As a further complication for estate planning, sunset provisions of the 2017 TCJA loom at the end of the year. Legislation has been introduced in both the House1 and Senate2 to “permanently repeal” the federal estate and generation skipping taxes.

These events converge to result in an environment of significant uncertainty for federal estate tax planning.

Some taxpayers may conclude that they may be able to devote less attention to estate and gift tax reporting matters. Other taxpayers may think that they can skip planning for federal estate taxes under the guise of permanent repeal.

We believe that prudent federal estate and gift tax planning involves a lifetime horizon with adherence to best practices that yield optimal outcomes.

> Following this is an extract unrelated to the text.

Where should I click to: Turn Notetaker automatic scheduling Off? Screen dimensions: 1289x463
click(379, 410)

Enforcement levels during one administration do not provide a precedent for the enforcement activities of a future administration.

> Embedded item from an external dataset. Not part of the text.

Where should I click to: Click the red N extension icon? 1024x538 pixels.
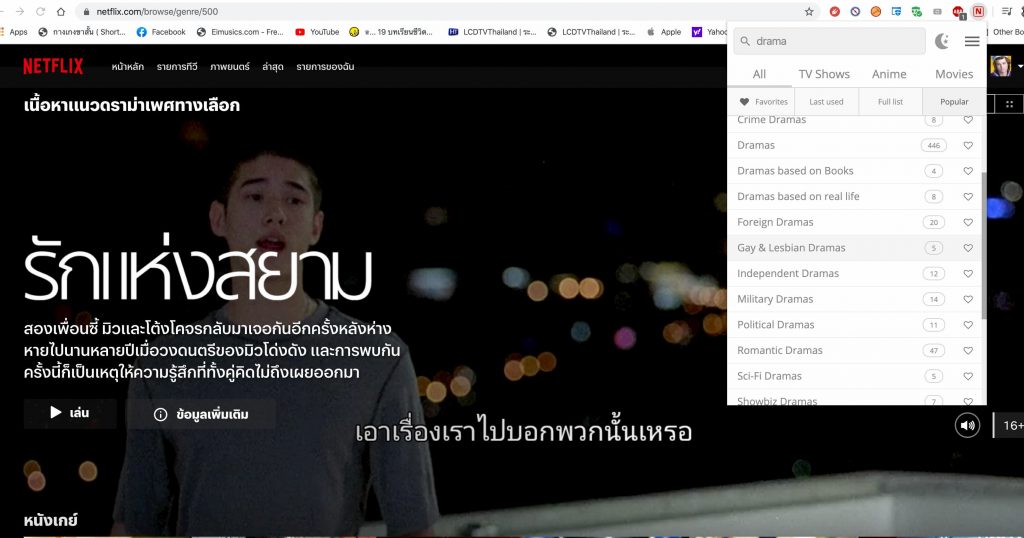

Importantly, due to the lifetime structure of the estate and gift tax regime in the United States, gift tax transactions are subject to inquiry or examination at death.

With respect to estate tax “repeal,” even if such legislation is enacted, the fact that both the House and Senate proposals do not repeal the gift tax strongly suggests that Congress wants the discretion to bring back the estate tax at a future date.

For estate planning that involves the transfers of material interests in privately held business interests, best practices include thoughtful planning, execution and reporting of such transfers that often provide the foundation for intergenerational wealth planning. Foremost in the taxpayer’s arsenal is the Adequate Disclosure Regulations for Gifts. Adherence to the criteria in these regulations provides taxpayers with a proactive approach to start the three-year statute of limitations that commences upon filing of the gift tax return.

In conclusion, estate planning for the long-term is the best course of action.

Those individuals currently subject to estate tax exposure are well-advised to continue periodic planning activities and keep current planning architectures in place.

Given the systematic fiscal challenges facing the federal government, taxpayers who maintain a course of consistent and vigilant estate planning will be best positioned to achieve their planning objectives and successfully thwart future challenges once the pendulum of enforcement activity and tax policies inevitably swing in the opposite direction.